I’m not quite sure what fuels this worry about power outages – if it’s the thought of discomfort from the heat/cold, the loss of electricity to run her appliances (although her stove is gas so she can still cook most things she might want), or the lack of control over her environment. Whatever the reason, it’s a panic type reaction that closely resembles my grandmother’s frantic efforts to protect things from a storm.
Wednesday night, after three days of record breaking temperatures, our electrical power conked out, finally fulfilling my mother’s daily predictions. We managed to get through the night, largely because it’s never a complete blackout of power, just a “brownout,” leaving us a enough current to run dim lights and ceiling fans. Nevertheless, the power company wasn’t forecasting a return to full power until at least 11:30 p.m. on Thursday night. And with temperatures expected to reach over 100 degrees on Thursday, I knew we’d have to take drastic measures.

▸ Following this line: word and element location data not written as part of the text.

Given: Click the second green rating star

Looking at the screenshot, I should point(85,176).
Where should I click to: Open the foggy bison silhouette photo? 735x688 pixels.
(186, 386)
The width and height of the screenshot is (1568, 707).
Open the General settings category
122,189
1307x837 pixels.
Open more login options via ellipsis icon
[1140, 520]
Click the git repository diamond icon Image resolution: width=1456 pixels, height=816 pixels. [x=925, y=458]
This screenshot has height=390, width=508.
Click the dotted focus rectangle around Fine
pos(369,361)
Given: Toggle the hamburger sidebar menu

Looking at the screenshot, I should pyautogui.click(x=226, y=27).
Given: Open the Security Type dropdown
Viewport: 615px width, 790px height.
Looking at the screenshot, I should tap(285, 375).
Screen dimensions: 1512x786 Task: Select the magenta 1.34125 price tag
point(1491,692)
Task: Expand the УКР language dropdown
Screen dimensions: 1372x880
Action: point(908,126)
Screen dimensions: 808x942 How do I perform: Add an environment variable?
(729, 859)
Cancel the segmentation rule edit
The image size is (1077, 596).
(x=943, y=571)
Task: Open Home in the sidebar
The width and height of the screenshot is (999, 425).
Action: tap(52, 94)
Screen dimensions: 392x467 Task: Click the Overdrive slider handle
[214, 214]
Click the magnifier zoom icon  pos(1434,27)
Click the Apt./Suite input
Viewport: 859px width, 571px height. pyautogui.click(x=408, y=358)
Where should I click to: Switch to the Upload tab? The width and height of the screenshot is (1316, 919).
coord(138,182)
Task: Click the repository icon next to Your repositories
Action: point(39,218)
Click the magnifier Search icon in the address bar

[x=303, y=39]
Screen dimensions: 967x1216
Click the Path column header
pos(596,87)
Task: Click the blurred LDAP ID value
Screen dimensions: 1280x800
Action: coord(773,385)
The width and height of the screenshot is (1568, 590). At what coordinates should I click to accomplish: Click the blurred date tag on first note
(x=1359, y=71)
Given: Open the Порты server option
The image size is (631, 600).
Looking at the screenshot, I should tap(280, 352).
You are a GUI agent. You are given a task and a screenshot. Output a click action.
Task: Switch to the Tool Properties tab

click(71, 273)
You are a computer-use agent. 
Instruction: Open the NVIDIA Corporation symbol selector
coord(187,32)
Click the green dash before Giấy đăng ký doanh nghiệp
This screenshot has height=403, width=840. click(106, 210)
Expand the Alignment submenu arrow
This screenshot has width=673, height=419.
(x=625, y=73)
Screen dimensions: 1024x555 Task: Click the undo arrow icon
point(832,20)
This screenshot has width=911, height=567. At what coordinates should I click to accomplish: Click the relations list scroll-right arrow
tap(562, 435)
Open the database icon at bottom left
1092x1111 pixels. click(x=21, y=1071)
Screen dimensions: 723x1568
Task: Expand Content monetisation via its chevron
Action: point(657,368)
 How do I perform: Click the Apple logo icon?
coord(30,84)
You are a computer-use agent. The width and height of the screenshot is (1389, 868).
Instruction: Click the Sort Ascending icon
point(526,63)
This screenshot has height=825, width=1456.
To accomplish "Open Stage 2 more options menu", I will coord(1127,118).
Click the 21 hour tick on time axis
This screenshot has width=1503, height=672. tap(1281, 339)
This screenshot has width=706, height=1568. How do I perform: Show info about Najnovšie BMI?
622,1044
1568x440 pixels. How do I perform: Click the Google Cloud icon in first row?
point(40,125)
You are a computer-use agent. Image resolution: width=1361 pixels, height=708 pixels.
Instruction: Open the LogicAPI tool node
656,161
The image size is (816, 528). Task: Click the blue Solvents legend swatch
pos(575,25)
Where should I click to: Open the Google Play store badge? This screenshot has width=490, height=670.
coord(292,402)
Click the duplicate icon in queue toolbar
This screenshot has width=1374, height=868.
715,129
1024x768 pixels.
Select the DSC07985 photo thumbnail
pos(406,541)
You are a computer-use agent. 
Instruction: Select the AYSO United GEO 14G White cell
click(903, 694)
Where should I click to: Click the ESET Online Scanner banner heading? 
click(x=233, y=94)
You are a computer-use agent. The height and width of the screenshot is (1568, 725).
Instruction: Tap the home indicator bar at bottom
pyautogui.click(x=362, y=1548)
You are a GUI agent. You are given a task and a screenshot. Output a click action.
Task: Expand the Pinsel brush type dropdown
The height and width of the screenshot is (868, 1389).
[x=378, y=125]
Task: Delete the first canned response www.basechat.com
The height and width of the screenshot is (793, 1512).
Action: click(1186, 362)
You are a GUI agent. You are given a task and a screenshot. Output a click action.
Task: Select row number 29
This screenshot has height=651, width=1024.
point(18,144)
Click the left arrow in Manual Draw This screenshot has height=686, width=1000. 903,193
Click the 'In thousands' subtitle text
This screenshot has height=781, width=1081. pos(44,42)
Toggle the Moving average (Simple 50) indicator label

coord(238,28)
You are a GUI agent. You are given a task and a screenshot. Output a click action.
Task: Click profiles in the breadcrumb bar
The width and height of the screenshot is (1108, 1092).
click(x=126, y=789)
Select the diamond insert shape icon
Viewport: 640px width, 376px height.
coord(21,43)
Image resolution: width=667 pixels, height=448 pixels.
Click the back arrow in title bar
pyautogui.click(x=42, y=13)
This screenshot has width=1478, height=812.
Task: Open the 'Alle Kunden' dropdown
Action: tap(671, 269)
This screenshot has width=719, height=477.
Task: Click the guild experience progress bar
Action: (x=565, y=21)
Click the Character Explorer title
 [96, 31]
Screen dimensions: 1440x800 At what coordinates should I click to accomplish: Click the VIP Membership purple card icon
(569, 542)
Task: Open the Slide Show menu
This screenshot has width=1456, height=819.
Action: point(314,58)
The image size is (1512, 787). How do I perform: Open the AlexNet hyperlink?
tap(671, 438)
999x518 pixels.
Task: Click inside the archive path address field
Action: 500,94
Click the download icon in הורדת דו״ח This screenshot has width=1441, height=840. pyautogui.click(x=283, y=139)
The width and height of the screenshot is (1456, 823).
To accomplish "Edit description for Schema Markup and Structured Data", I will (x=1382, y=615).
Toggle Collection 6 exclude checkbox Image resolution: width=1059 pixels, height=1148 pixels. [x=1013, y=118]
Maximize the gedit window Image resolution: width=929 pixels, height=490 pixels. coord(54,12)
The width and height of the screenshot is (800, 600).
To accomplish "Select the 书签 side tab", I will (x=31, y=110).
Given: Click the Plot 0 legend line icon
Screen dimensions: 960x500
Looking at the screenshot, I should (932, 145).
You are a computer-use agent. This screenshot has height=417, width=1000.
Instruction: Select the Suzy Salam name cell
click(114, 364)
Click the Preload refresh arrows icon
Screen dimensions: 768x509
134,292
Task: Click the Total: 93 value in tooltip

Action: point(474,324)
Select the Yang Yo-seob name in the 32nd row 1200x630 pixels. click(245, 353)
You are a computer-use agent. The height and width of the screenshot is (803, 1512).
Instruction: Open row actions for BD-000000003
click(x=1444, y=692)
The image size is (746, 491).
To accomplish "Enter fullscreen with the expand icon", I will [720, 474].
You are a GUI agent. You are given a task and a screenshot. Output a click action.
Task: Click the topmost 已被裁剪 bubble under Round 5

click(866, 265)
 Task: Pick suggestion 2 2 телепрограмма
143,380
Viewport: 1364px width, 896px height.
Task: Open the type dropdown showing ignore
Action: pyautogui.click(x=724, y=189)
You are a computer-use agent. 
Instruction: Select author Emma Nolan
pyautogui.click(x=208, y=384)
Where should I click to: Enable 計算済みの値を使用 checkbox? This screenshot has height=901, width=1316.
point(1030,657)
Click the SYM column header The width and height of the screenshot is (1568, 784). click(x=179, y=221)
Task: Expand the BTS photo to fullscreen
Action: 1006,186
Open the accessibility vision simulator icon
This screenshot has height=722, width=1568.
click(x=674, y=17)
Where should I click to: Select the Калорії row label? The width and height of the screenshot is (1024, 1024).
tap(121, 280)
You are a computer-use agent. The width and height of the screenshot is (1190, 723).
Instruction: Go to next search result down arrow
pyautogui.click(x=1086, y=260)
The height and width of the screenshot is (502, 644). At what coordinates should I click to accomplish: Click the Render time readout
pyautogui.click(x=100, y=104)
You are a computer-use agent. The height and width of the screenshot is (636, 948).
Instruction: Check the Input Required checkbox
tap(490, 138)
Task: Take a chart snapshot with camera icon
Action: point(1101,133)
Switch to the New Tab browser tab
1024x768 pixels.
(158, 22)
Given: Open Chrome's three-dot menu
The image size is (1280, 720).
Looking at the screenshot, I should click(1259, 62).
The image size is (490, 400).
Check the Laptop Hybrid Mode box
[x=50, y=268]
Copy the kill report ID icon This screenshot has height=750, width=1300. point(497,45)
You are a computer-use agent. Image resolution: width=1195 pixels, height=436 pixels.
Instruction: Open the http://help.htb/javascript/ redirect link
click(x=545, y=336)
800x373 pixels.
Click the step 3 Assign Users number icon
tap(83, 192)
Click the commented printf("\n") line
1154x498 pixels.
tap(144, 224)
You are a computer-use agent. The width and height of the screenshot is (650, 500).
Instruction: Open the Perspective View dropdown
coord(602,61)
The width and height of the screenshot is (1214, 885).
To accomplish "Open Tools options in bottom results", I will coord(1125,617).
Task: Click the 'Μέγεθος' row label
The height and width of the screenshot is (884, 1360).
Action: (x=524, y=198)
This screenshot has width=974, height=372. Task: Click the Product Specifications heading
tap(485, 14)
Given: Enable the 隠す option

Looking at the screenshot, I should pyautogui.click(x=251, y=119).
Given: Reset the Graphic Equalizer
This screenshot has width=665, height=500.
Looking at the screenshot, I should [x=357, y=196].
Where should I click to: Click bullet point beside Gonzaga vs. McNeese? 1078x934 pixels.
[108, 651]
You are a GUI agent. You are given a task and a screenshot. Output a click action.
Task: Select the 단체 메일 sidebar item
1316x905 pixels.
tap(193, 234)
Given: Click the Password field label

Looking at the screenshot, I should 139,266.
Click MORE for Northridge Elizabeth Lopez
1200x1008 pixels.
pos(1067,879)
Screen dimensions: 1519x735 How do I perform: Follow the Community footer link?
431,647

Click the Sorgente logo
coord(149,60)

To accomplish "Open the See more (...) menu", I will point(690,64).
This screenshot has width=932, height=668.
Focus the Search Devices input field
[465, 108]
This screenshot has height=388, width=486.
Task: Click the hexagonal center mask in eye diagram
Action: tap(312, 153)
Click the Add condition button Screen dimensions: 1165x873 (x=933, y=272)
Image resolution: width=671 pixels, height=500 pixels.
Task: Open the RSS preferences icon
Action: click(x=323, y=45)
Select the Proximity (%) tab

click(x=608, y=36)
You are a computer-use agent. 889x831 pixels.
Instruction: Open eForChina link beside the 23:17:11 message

At 8 a.m. yesterday, I called our local Residence Inn, because I knew they allowed pets. “We have one room left,” the desk clerk told me. I explained that we were in need of respite from the heat for an elderly person and two small dogs, and she couldn’t have been more accommodating.
So we decamped to the Residence Inn yesterday, where the room was lovely, clean, and very cool. We brought in lunch from Panera and dinner from Red Robin. We watched TV, I fussed around on the internet with my iPad, the dogs napped contentedly. When a neighbor called to tell me the power was back on, Jim drove home to turn on the air conditioners and start cooling down the house (the room temperature in our living room was 92 degrees). We stayed at the hotel until about 8:30 last night, and then came home. The houses were still warm, but not uncomfortably so, and we were all grateful to be home.
An extreme measure, perhaps, but sometimes we have to go to great lengths to protect the people we care about from the things that make them afraid, even if we’re not sure where the fear comes from.
How about you? Have you ever taken extreme measures to protect someone you love from their fear?